*** Source information Section Begins ***

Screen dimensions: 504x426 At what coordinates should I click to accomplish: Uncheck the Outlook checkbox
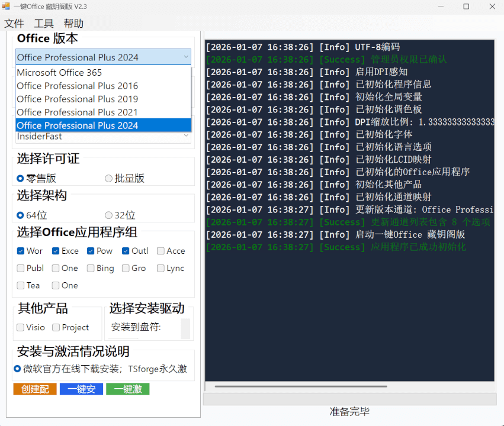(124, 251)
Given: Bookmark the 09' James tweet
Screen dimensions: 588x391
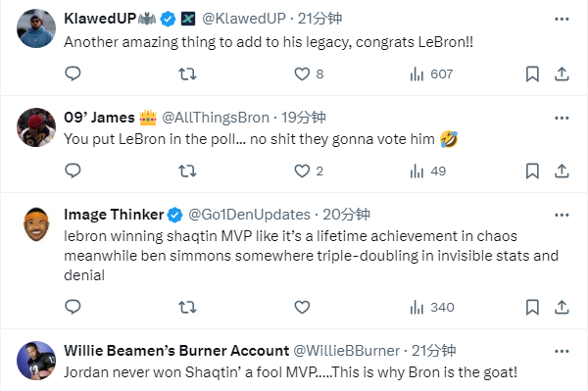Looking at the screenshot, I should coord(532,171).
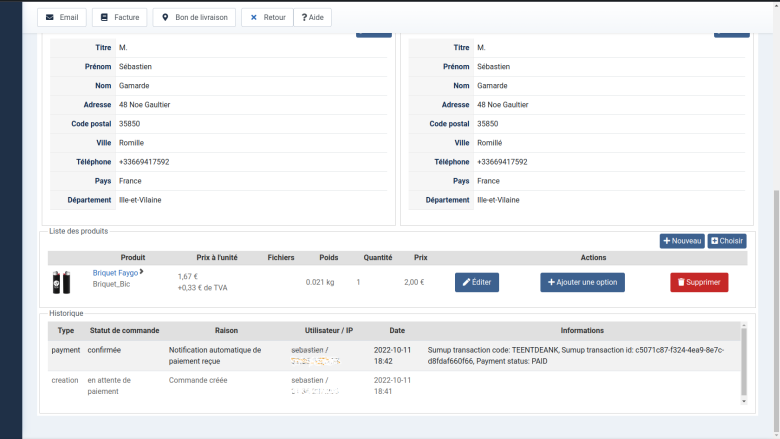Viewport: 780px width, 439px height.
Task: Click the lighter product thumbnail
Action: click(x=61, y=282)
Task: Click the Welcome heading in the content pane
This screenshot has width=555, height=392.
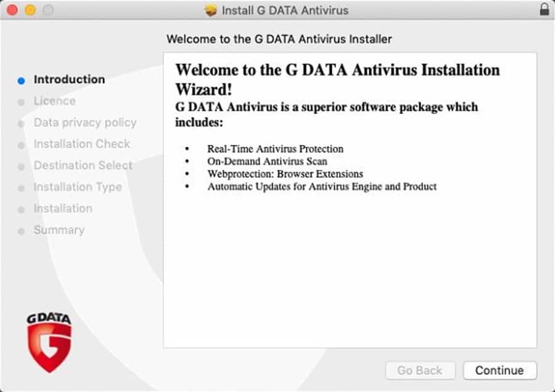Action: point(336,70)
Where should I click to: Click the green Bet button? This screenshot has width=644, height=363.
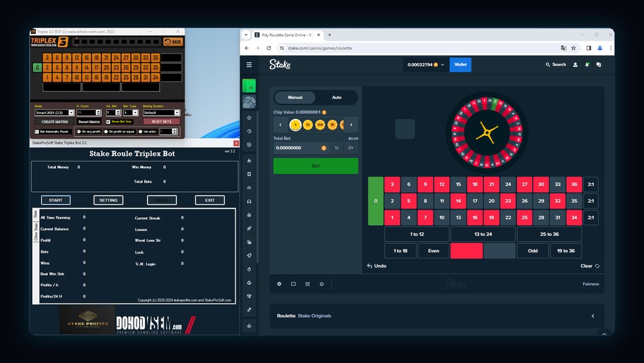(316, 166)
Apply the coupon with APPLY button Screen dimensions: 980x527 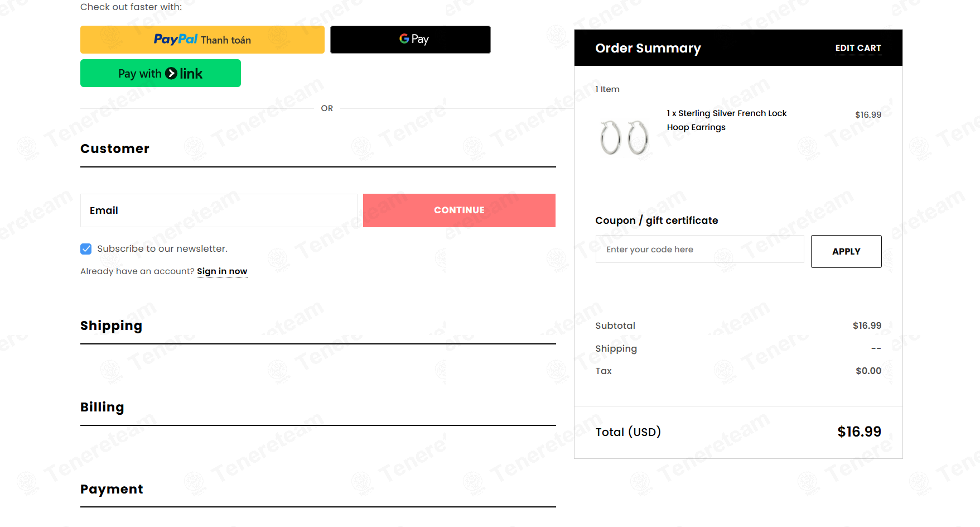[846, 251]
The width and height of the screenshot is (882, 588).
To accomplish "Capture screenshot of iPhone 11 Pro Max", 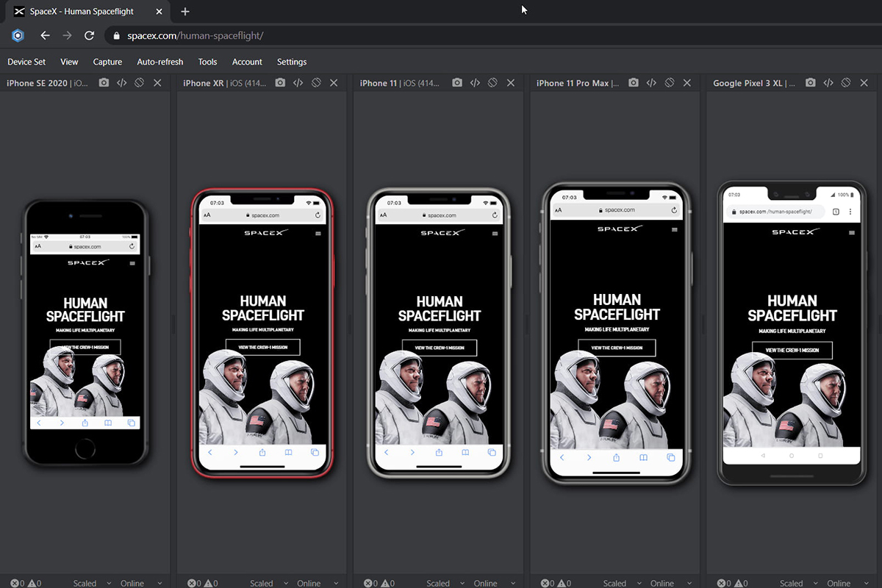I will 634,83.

*** Source information Section Ends ***
*** Source information Section Begins ***

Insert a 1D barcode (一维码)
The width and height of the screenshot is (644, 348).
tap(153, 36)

*** Source information Section Ends ***
*** Source information Section Begins ***

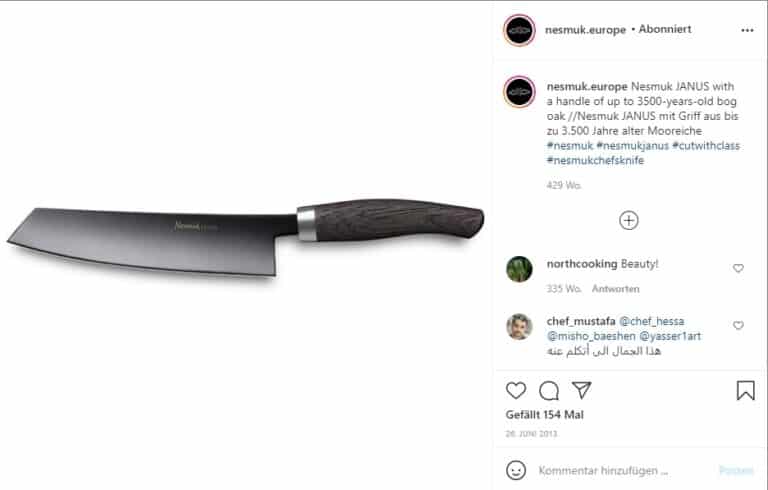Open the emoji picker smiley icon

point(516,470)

*** Source information Section Ends ***

- [Your goal]: In the entries above, find the line containing "Given: Bookmark the 09' James tweet" and the line containing "Task: Click the Welcome", then copy both and every line between them exactly, without any picture.

- [Output of the task]:
Given: Bookmark the 09' James tweet
Screen dimensions: 588x391
Looking at the screenshot, I should coord(532,171).
Viewport: 780px width, 439px height.
Task: Click the lighter product thumbnail
Action: click(x=61, y=282)
Task: Click the Welcome heading in the content pane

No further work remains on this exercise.